Though every estate plan is unique, a plan for a young family will probably include the following elements:
Your Power of Attorney (“PoA”)
In your Power of Attorney, you name the person(s) or entity that will manage your finances while you are still living but unable to manage them yourself. This person is called your agent. So, for example, if you get lost on an African Safari, your agent could pay your bills, manage your income, and care for your children’s financial needs until you came home. If you got in an accident and were in a coma for two months, your agent would handle all of your family’s financial needs until you woke up. If you developed some sort of permanent disability, your PoA would also instruct your Agent to provide your Will to the Court to determine who the guardian of your children should be.
If you fail to execute a PoA before you become incapacitated, someone will have to go to court to get appointed as your conservator. This is an expensive and time-consuming process, and your children will be without financial access in the meantime. Executing a PoA will ensure that your children are cared for while you are incapacitated but still living.
Your Will has two primary functions. First, you name the person who would be the guardian for your minor children. It is important that your children are raised by someone who you trust! It can also reduce conflict should family members “fight” over the kids after you are gone.
Secondly, your will directs the disposition of your assets after you die. If you have children, then you will probably leave everything to them in a special trust called a Younger Beneficiaries Trust (“YBT”). The person who manages the YBT is called the Trustee. This could be the same individual who will be your child’s guardian, or it could be someone else. You get to pick the age at which your children will take possession of the assets themselves. You can also give your Trustee specific instructions about what things the money should and should not be used for. The YBT will terminate when your children reach the decided age and everything is distributed to them.
If you do not have a will, all of these decisions will be made by a judge, and your children will acquire control of your assets when they turn 18.
Your Revocable Living Trust (“RLT”)
Depending on your situation, you may choose to create an RLT. An RLT works in conjunction with your PoA and will streamline the control and disposition of your assets through your incapacity and death. The primary advantage of an RLT for a young family is that there is no court oversight of the YBT. If you do not have an RLT, then the Trustee of the YBT will have to make annual reports to the probate Commissioner. These reports are time-consuming and expensive. If you have an RLT, then the trustee of the YBT will manage the trust in privacy with no court oversight. If you have significant assets in a qualified retirement plan, you may need to name the RLT the beneficiary of those plans because you would not want to name a minor as the beneficiary.

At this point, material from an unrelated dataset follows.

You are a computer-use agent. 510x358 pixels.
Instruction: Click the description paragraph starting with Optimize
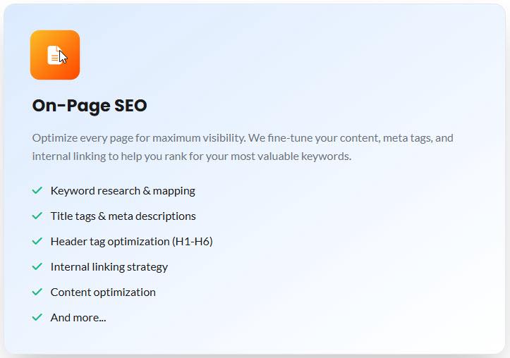coord(243,147)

First, make sure that you have adequate life insurance to eliminate your family debt and provide living expenses for several years. If you are reasonably young and healthy, purchasing this much term life insurance will be relatively inexpensive. The primary beneficiary should be your spouse if you are married. The secondary beneficiary should be your estate, or your RLT if you have one. This will ensure that the life insurance proceeds are funneled into the YBT and do not go directly to your children when they reach 18.